Jolie petite histoire, n'est-il pas ? Une légère dérivation de Un jour sans fin, réduit à la mémoire d'une seule et même personne qui ne parvient pas à se souvenir de la veille, condamnée à revivre éternellement la journée qui suivra son samedi 12 octobre. Mais le nom inscrit à la droite de Drew Barrymore est bien Adam Sandler, et la comédie romantique légère est donc à proscrire. Incroyable comment, sans pour autant toucher à l'écriture, Sandler parvient toujours à obtenir le même type de personnage : le brave type sympa et un peu niais. Incroyable aussi que Rob Schneider soit aussi toujours plus ou moins dans le coin. Bref, tout était presque réuni pour magnifier une jolie petite niaiserie qui m'aurait largement contenté dans l'expression de ma haine anti-Sandler. Pas de bol, car pas pour cette fois. A l'image des frères Farelly, le déficit physique ou psychologique devient ici une source de blagues plus ou moins drôles mais jamais offensantes. La journée type de Lucy et ses parents, notamment, est un petit régal d'humour un peu noir, organisation millimétrée du papa et du frérot qui retapent inlassablement une soirée d'anniversaire et une séance vidéocassette en faisant « comme si c'était la première fois ». Un père pas gâté non plus avec un fiston culturiste pas fute-fute qui ne manquera certainement pas de vous faire rire (et les plus perspicaces auront reconnu le brave Sam Gamegie avec un bon mètre en plus). Amusant également de voir Henry développer des trésors d'ingéniosité pour continuer à draguer la minette en toute impunité, jusqu'à simuler un pseudo-kidnapping ou une pseudo-agression. Le scénario s'égare parfois dans le romantique (la récurrence du "premier baiser"), plutôt bien mené, et dans le mini-mini-mini mélodrame (la maladie incurable) sans trop alourdir la comédie, et sans chercher à dénouer le tout d'une manière crédible et ordonnée. Rien à en apprendre en somme, juste de l'amusement, même si celui-ci ne touche pas à tous les coups, et reste plutôt conforme à la logique de tous les autres Sandler.

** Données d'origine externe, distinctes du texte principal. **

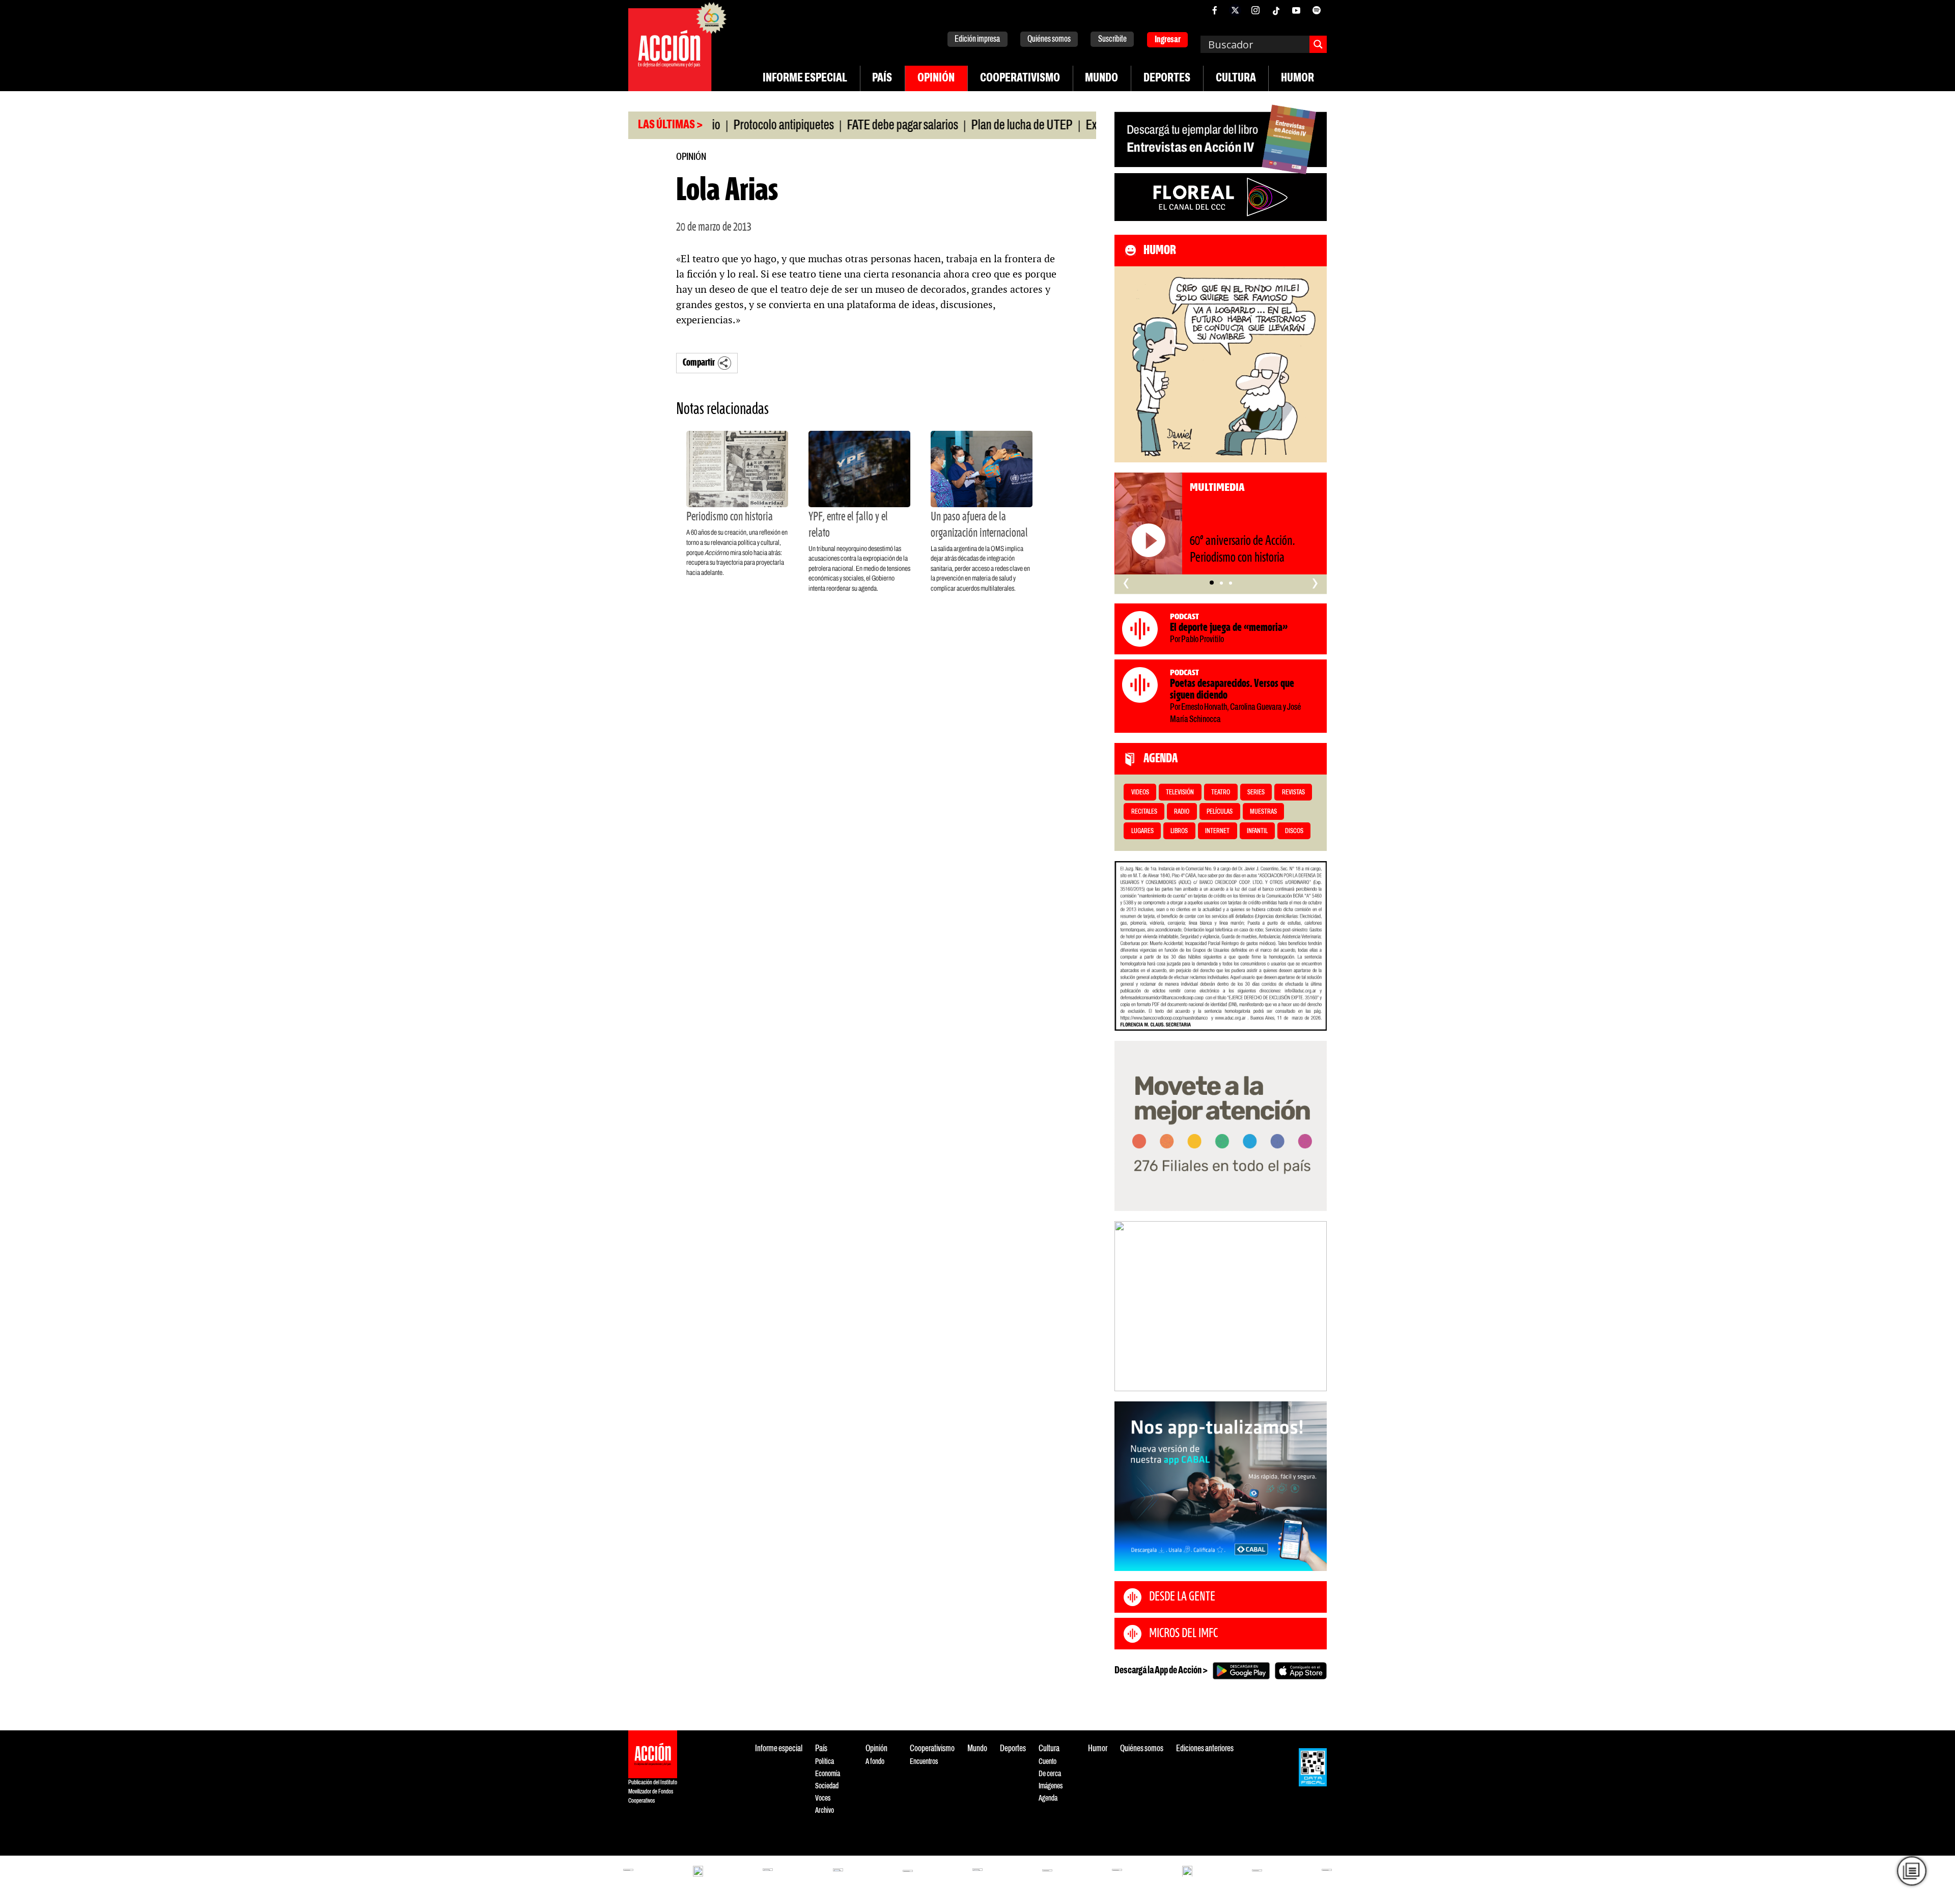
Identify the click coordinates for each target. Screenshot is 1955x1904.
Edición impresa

Une comédie fraîche et amusante, un exploit lorsque l'on connaît les penchants d'Adam Sandler, solidement portée par une idée plutôt originale (à défaut d'être crédible) qui se constitue comme le noeud humoristique du film. Bien exploitée, cette flamme donne au film ses moments les plus drôles et fait passer un excellent moment en compagnie d'un acteur plutôt mauvais qui fait royalement passer la pilule sans trop déborder.